Our study was conducted in the context of a wildlife corridor program. The program aims to revegetate missing habitat links and rehabilitate existing patches of habitat for several native ground-dwelling and arboreal species [46]. Previous research within this wildlife corridor project area was performed on the ground-dwelling brown antechinus (Antechinus stuartii) [79]. The study used the mtDNA cytochrome b gene and found that although sampled sites across the landscape were quite diverse, genetic structure and limited gene flow were detected for several locations within the Berry Wildlife Corridor project area. Another study within the Berry Wildlife Corridor project area identified corridor pathways for eight arboreal mammal species, which was performed using spatial analyses and ecological data through Maxent modelling [67]. It was found that connectivity existed; however, further action was required to overcome pinch-points in connectivity. In particular, the major highway presented a significant barrier, and there were minimal detections noted of arboreal mammals using the rope bridges and underpasses to cross into the habitat either side of the highway [67]. The highway is up to 80 m wide following its recent upgrade completed in 2018, which surpasses the gliding threshold for the sugar glider (30 m glide distance). Furthermore, within the corridor project area, an endangered population of greater gliders (Petauroides volans) is threatened by isolation at SMBNP. The species is absent from the fragmented landscape between SMBNP (located coastally) and the continuous habitat of the Illawarra Escarpment (located West; see Figure 1). Recent genetic work has found the greater gliders at SMBNP have more inbreeding than other populations and are differentiated from other populations, due to approximately 200 years of isolation following habitat loss and fragmentation [80]. Although the population genetics of sugar gliders in this study were not impacted by fragmentation, other arboreal mammal species within this corridor project area are at risk of further decline.

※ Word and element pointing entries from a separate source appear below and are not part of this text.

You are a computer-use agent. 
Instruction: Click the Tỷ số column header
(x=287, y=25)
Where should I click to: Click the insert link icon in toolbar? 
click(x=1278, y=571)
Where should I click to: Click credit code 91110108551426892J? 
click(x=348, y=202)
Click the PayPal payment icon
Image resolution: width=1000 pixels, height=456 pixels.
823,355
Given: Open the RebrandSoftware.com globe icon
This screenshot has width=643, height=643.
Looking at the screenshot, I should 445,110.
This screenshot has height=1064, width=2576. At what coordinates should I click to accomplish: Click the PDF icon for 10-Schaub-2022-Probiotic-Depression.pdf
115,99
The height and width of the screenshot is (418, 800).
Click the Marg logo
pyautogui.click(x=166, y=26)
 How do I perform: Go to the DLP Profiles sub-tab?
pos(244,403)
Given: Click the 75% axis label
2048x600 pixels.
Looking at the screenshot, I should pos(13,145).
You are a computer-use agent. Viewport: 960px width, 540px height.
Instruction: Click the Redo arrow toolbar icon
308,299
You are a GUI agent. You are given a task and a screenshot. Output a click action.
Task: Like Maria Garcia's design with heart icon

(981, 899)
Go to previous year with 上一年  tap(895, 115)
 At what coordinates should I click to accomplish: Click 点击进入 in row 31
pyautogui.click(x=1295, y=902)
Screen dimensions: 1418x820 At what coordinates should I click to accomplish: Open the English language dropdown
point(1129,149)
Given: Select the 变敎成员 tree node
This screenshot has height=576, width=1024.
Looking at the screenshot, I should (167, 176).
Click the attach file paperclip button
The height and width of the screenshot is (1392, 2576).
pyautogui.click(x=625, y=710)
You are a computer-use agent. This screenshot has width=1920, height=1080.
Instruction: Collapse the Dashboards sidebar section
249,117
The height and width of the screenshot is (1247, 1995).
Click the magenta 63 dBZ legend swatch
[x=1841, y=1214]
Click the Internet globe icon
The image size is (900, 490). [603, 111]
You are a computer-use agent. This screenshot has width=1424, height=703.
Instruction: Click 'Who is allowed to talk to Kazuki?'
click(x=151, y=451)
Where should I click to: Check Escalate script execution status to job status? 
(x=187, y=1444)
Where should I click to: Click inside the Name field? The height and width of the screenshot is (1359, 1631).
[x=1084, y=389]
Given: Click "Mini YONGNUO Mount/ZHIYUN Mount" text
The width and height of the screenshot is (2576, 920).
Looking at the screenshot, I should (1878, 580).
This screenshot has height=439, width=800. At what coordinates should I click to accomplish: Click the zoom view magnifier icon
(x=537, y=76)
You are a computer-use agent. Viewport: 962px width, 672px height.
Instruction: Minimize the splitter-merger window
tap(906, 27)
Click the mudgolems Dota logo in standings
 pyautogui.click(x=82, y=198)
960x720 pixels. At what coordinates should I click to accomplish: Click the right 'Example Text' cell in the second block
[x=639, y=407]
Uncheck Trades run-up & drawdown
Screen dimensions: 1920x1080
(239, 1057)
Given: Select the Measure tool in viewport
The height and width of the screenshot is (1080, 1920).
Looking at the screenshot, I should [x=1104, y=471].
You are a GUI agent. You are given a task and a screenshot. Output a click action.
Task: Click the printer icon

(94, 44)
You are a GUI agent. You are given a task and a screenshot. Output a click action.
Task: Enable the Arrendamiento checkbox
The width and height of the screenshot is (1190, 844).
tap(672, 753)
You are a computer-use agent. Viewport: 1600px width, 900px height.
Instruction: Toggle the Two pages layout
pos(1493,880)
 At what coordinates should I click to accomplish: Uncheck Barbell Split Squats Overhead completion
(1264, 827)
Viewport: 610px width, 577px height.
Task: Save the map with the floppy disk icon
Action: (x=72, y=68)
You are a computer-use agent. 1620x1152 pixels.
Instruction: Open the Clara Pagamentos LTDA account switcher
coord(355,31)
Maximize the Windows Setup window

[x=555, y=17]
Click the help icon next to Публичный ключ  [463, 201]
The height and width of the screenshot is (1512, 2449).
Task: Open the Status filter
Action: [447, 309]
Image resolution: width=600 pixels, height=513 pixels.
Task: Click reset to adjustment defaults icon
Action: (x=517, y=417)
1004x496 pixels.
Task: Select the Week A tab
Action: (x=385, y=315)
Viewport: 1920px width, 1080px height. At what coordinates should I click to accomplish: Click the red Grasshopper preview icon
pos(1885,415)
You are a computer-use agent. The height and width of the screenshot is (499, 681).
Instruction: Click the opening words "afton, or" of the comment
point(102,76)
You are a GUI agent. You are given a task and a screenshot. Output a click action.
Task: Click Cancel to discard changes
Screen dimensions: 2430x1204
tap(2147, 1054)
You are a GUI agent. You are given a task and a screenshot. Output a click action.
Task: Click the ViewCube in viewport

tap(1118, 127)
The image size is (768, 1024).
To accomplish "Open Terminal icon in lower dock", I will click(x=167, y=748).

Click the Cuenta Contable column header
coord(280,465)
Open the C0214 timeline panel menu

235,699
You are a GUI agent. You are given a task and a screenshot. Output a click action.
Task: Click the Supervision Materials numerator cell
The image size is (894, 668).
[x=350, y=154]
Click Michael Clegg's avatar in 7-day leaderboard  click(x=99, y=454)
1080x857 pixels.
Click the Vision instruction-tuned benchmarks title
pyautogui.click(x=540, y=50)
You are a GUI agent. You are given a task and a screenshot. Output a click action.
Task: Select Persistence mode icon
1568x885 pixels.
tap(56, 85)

Sugar gliders can still be used to evaluate the effectiveness of the wildlife corridor in the long term [25,34]. Changes in genetic structure and diversity may reflect positive changes in response to improved habitat connectivity and an increase in available habitat. However, if ongoing development and habitat loss destroy important linkages of habitat then we may detect negative changes in their population genetics. Furthermore, the impact of the recent highway upgrade may have significant long-term consequences on gene flow for the species on either side of the highway.

5. Conclusions

The impacts of the wildlife corridor are likely to take effect between now and the next 100 years, as planted trees reach maturity and begin to form the critical hollows needed by arboreal mammals for denning and raising young [81]. We provided a baseline of genetic data for the sugar glider, which is found widespread across the landscape, to evaluate the impact of recreating new habitat links and rehabilitating existing habitat. Currently, sugar gliders within the study landscape have high levels of genetic diversity and gene flow and limited genetic structure. This further exemplifies that the species can make use of low-quality habitat with limited connectivity. However, future threats in the landscape may impact this species (recent highway upgrade, development and habitat clearing) and therefore a repetition of this study is needed in the future.